**ASSIGNED TASK:**
The lines to copy run from the one containing "Image resolution: width=1064" to the last line of the entries; output those lines exactly and only them, without pictures.

**DATASET EXCERPTS:**
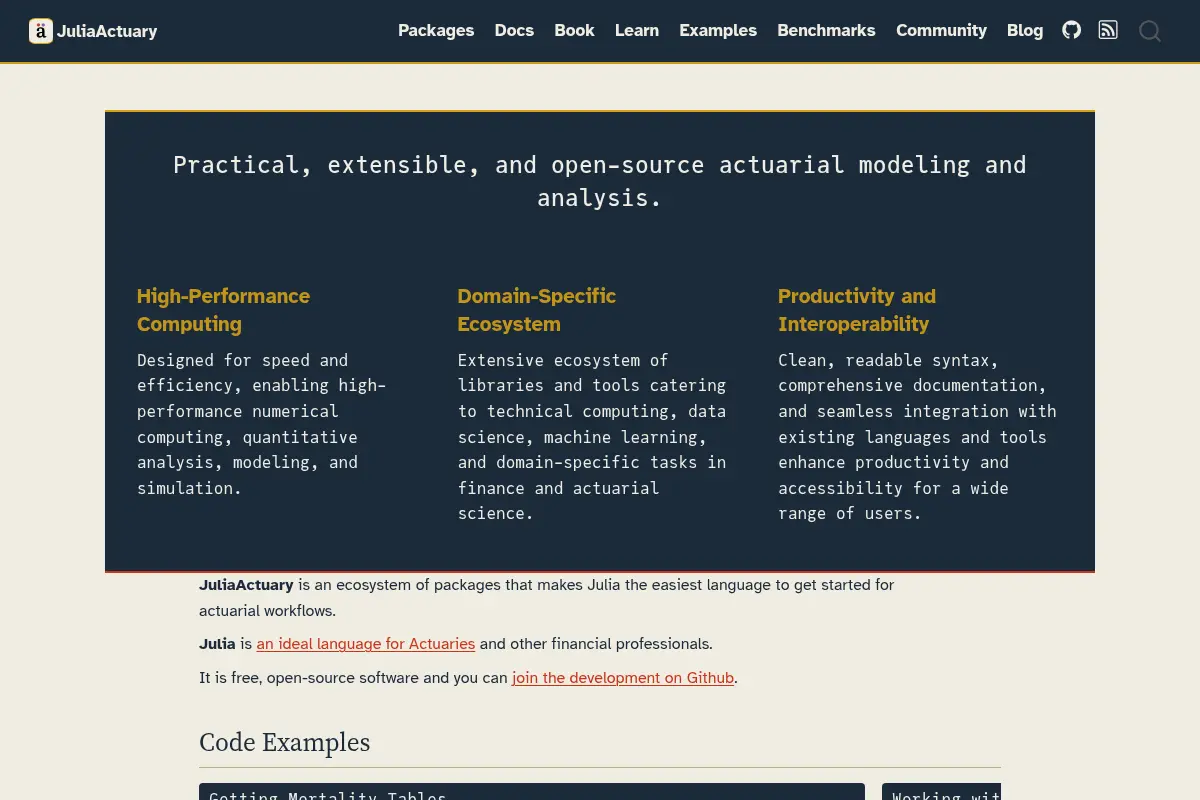Open the GitHub icon link in navbar
Screen dimensions: 1200x800
point(1071,30)
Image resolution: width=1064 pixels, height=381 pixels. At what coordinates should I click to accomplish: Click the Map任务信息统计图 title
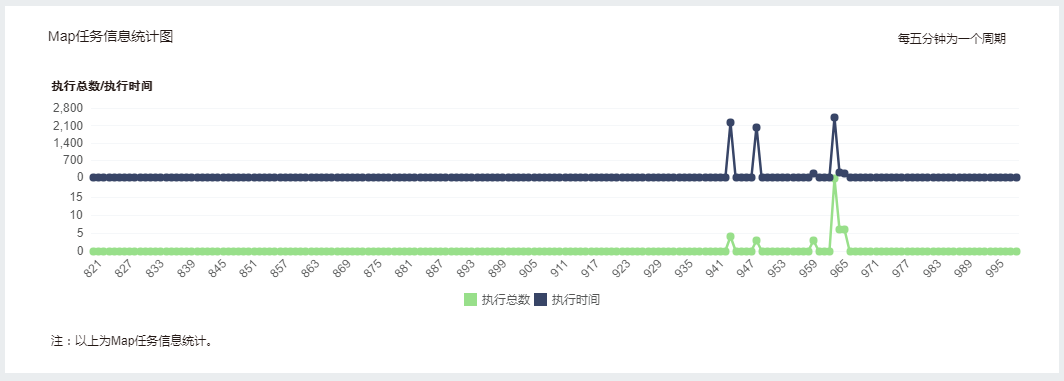(111, 37)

**WRITTEN RESPONSE:**
Image resolution: width=1064 pixels, height=381 pixels. At what coordinates should I click to accomplish: Click the Map任务信息统计图 title
(111, 37)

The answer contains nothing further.